We said, ‘Oh, yes’, and then we got off the wall, and that good and noble man showed us the string that moves the detonator and the breech-block (when you take it out and carry it away the gun is in vain to the enemy, even if he takes it); and he let us look down the gun to see the rifling, all clean and shiny—and he showed us the ammunition boxes, but there was nothing in them. He also told us how the gun was unlimbered (this means separating the gun from the ammunition carriage), and how quick it could be done—but he did not make the men do this then, because they were resting. There were six guns. Each had painted on the carriage, in white letters, 15 Pr., which the captain told us meant fifteen-pounder.
‘I should have thought the gun weighed more than fifteen pounds,’ Dora said. ‘It would if it was beef, but I suppose wood and gun are lighter.’
And the officer explained to her very kindly and patiently that 15 Pr. meant the gun could throw a SHELL weighing fifteen pounds.
When we had told him how jolly it was to see the soldiers go by so often, he said—
‘You won’t see us many more times.

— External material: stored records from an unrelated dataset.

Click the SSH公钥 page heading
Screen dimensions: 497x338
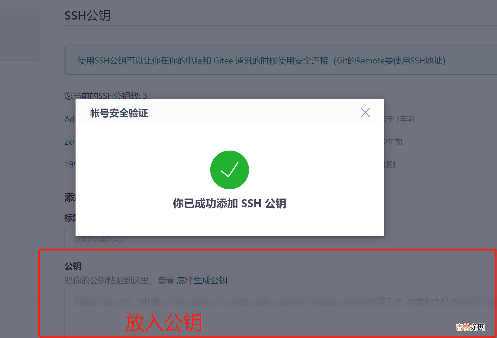pos(87,15)
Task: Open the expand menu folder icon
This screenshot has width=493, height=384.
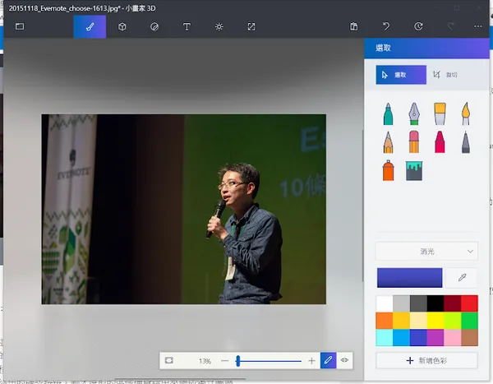Action: point(20,26)
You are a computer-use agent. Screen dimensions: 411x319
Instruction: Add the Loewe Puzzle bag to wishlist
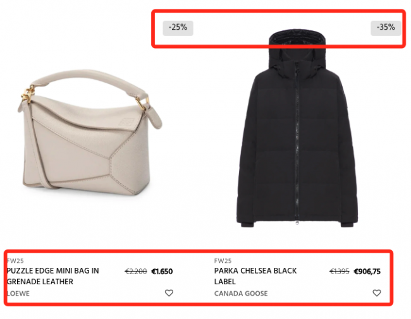tap(169, 293)
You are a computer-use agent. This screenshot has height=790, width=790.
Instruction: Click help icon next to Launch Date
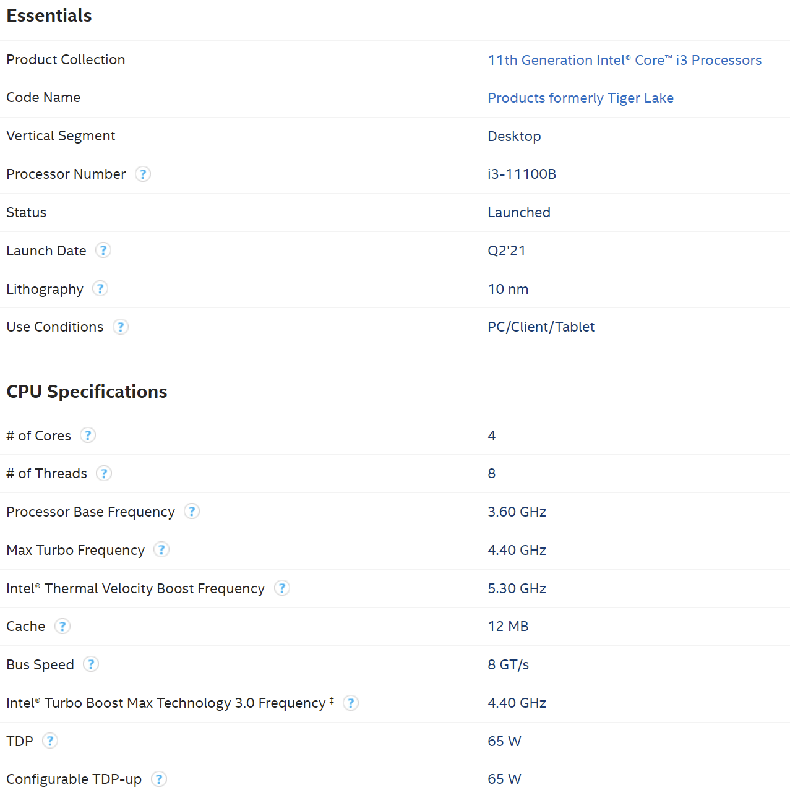[103, 251]
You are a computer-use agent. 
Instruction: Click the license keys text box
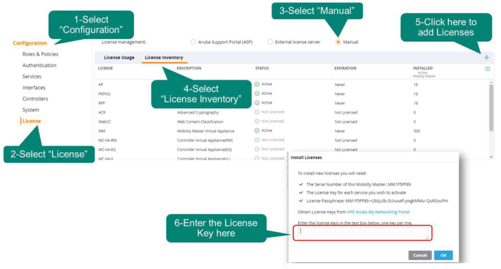[362, 233]
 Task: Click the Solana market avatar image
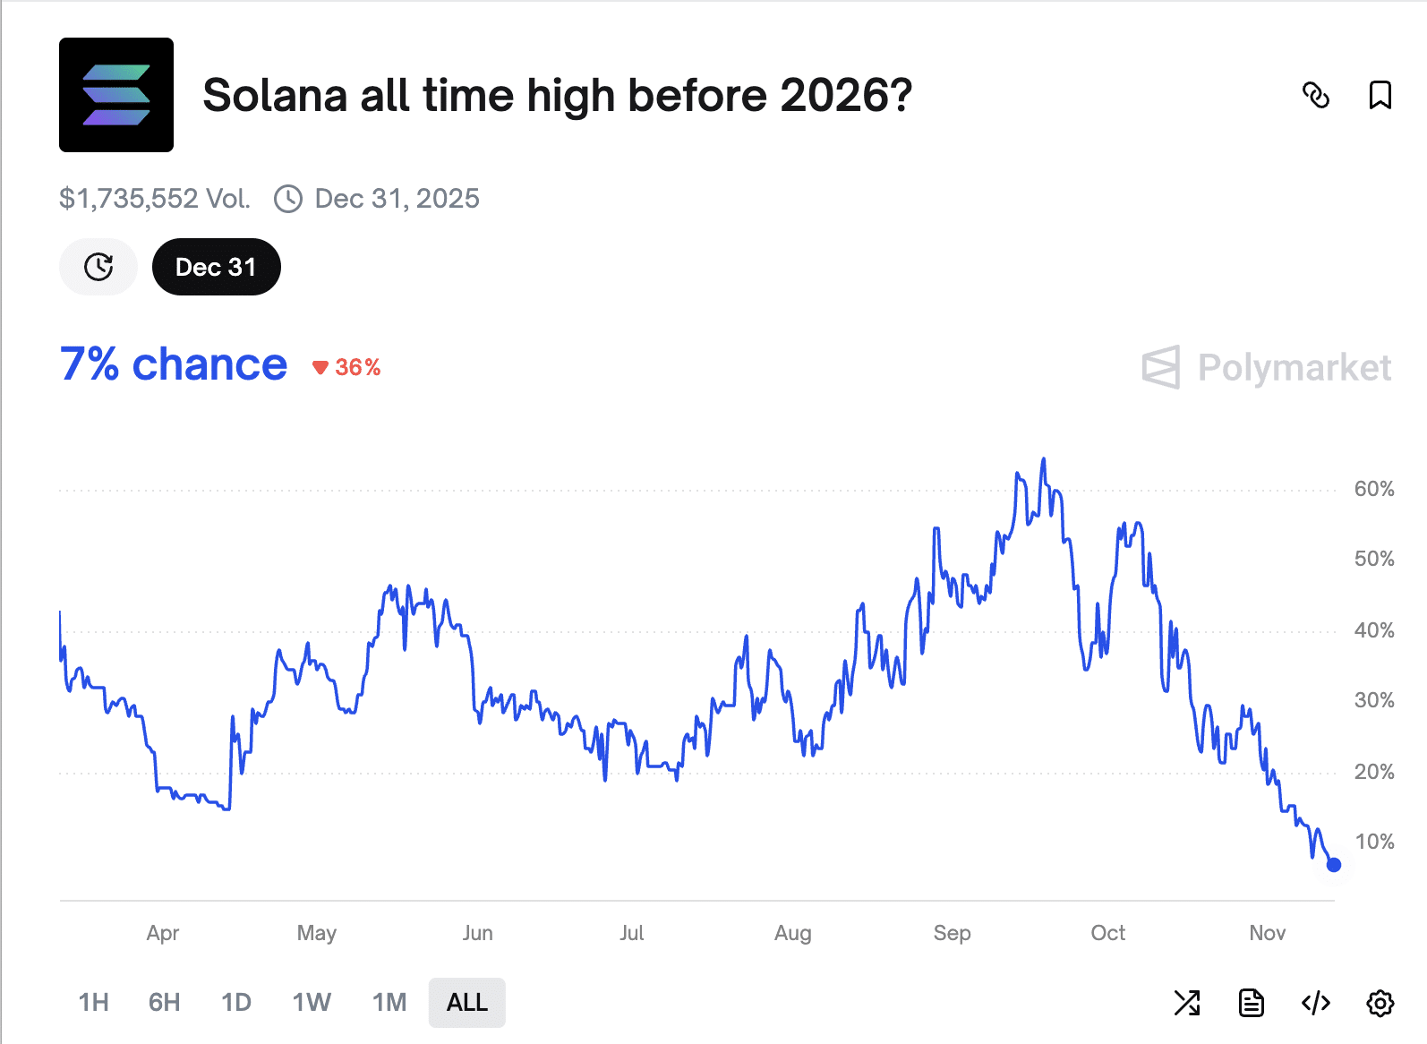point(116,94)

We’re ordered to the front; and we sail on Tuesday week; and the guns will be painted mud-colour, and the men will wear mud-colour too, and so shall I.’
The men looked very nice, though they were not wearing their busbies, but only Tommy caps, put on all sorts of ways.
We were very sorry they were going, but Oswald, as well as others, looked with envy on those who would soon be allowed—being grown up, and no nonsense about your education—to go and fight for their Queen and country.